» Requirement:
Copy nothing but the lines below, from the one with "Viewport: 988px width, 1204px height." through the one with "Click inside the Name input field", exactly as written; no pictures should appear.

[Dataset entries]
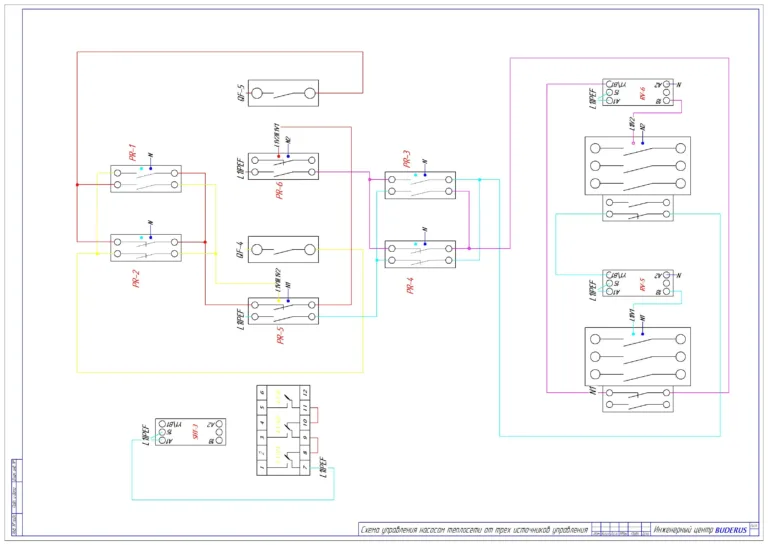
Task: Select the RV-5 timer relay module
Action: (638, 283)
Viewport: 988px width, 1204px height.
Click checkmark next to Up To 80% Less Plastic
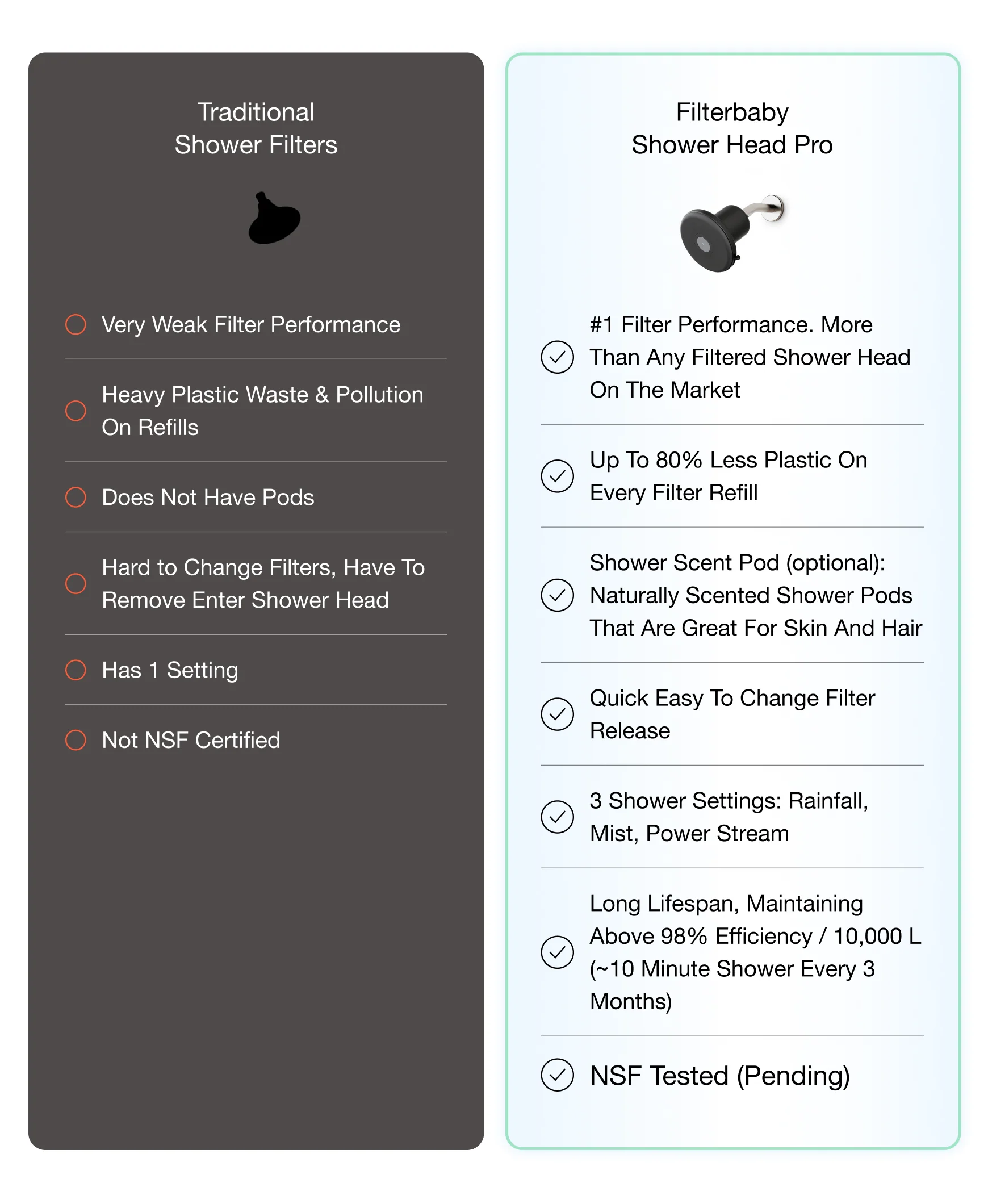click(x=557, y=476)
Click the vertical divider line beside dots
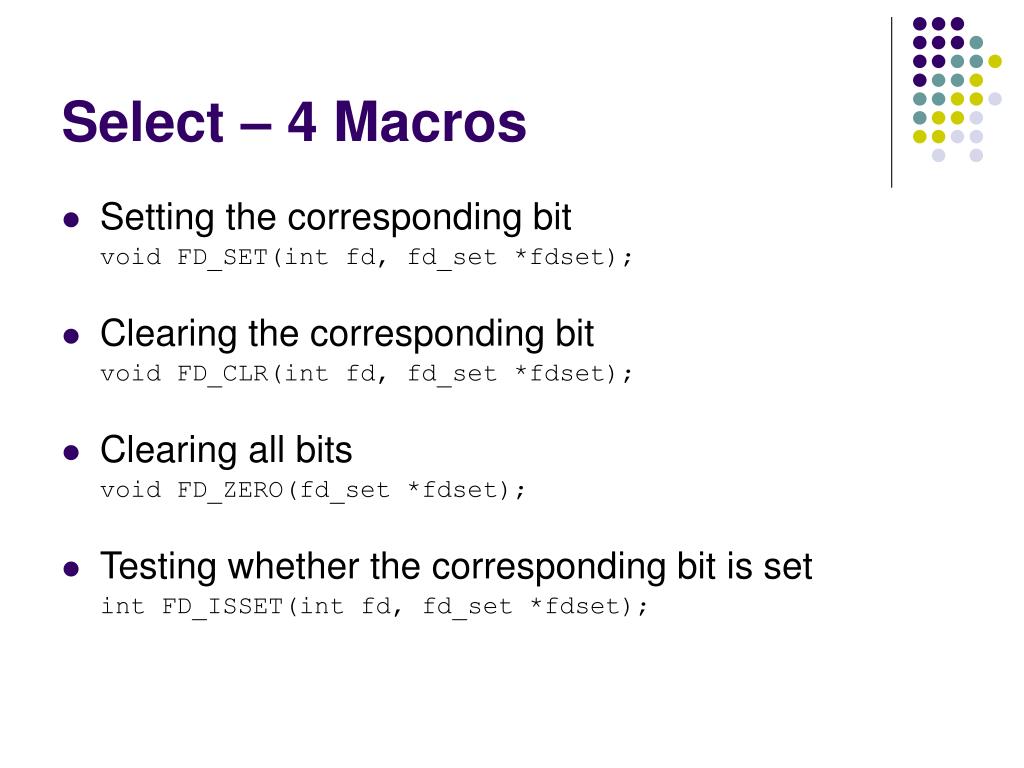The width and height of the screenshot is (1024, 768). 891,103
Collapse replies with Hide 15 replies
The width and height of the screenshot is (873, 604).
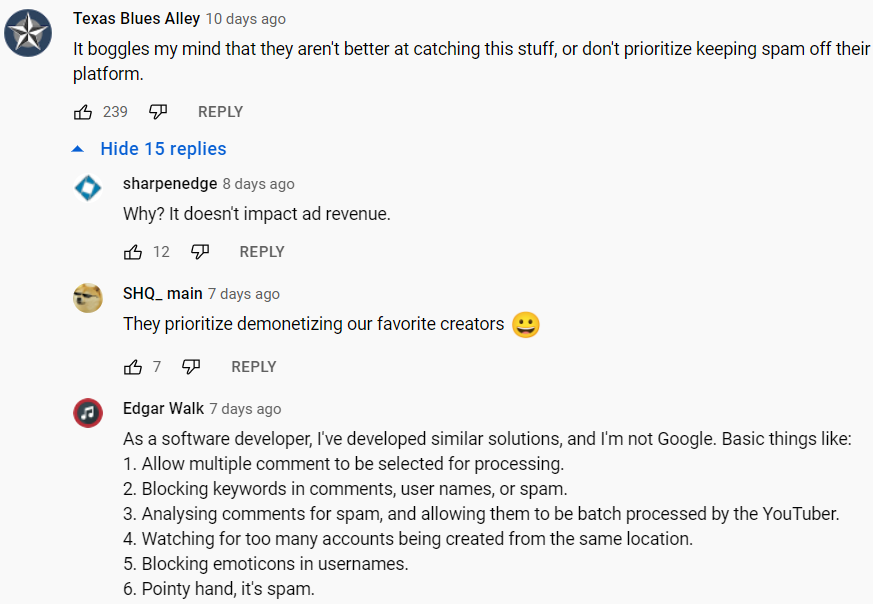coord(163,149)
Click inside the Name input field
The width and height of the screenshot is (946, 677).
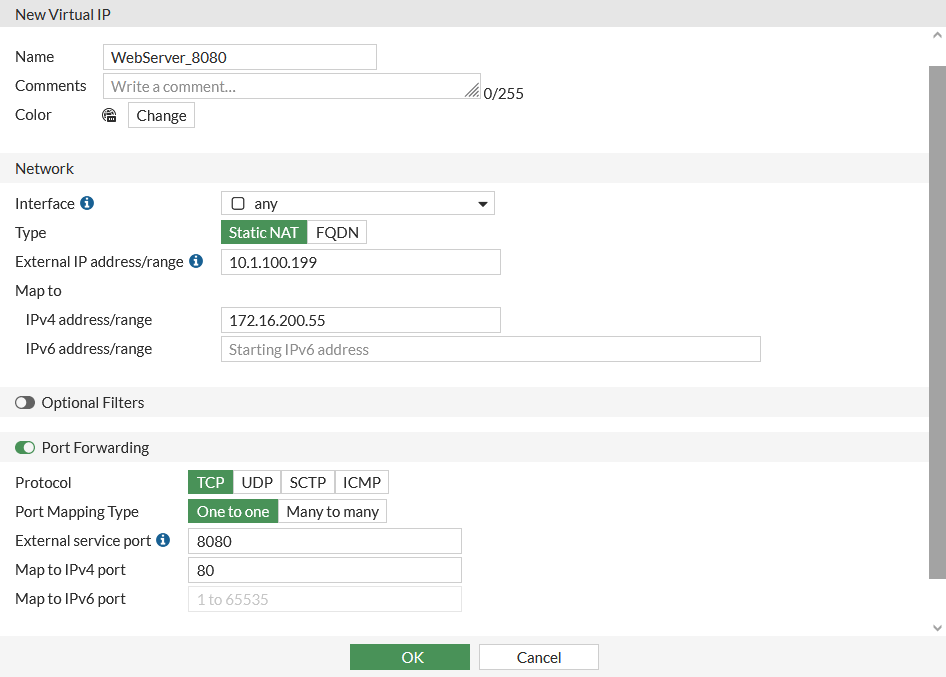click(x=239, y=57)
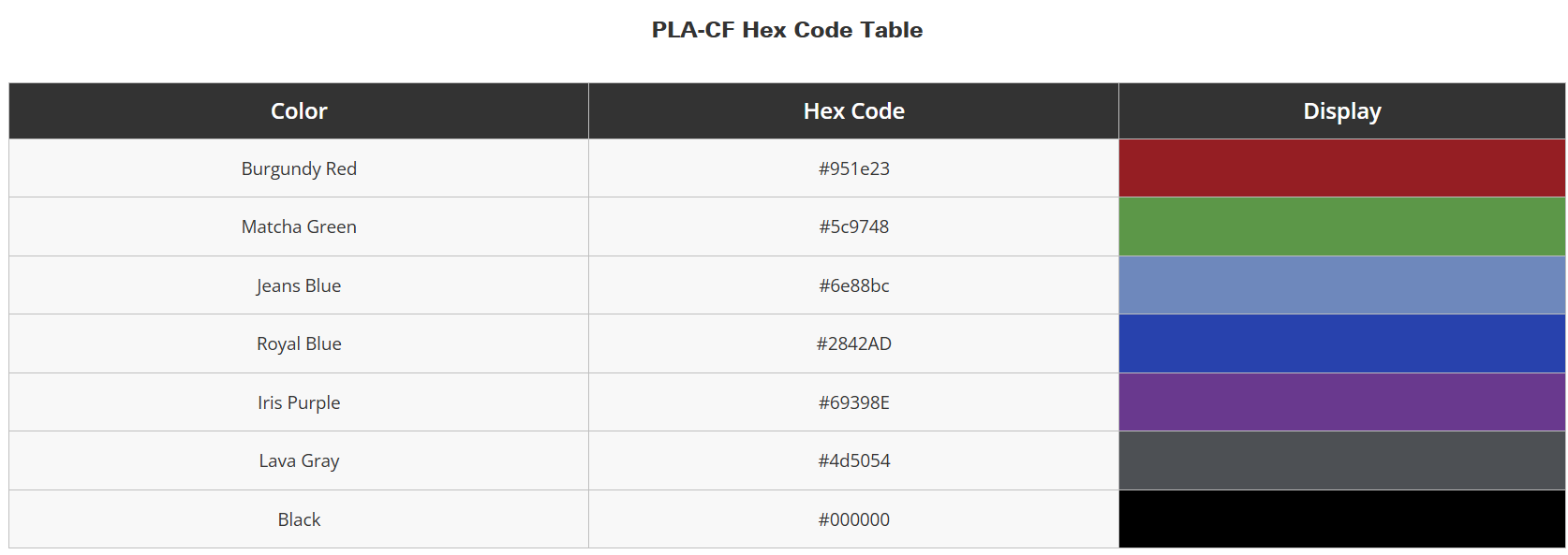Click the #69398E hex code text
The width and height of the screenshot is (1568, 555).
853,402
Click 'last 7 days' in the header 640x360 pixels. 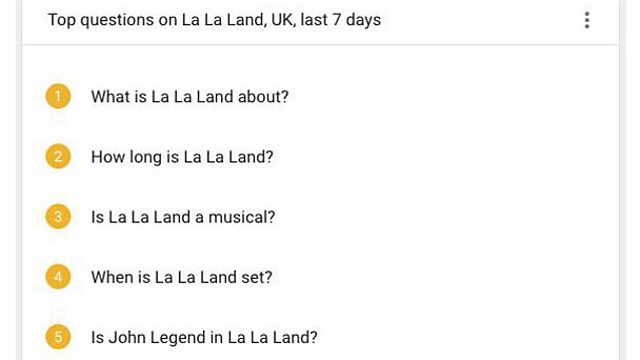(340, 20)
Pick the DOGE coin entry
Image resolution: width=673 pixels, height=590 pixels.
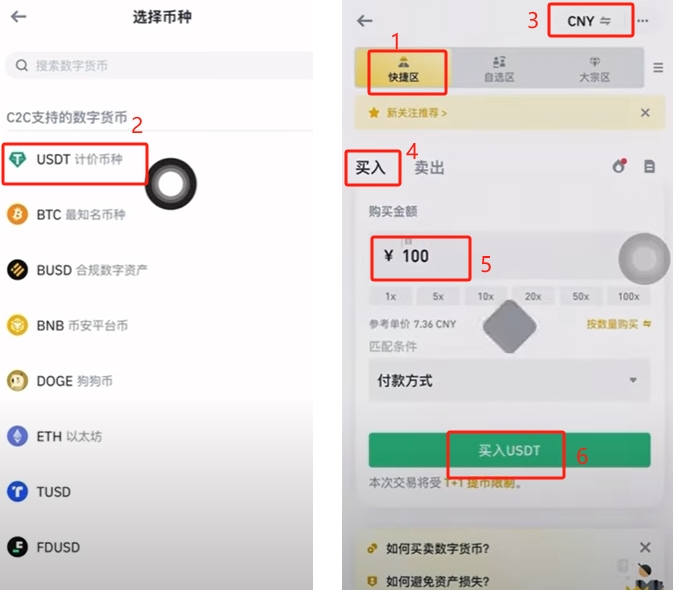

» Task response:
Viewport: 988px width, 1204px height.
Click checkmark next to Up To 80% Less Plastic
click(x=557, y=476)
Click the vertical divider line beside dots
The width and height of the screenshot is (1024, 768). 891,103
Collapse replies with Hide 15 replies
The width and height of the screenshot is (873, 604).
coord(163,149)
Click inside the Name input field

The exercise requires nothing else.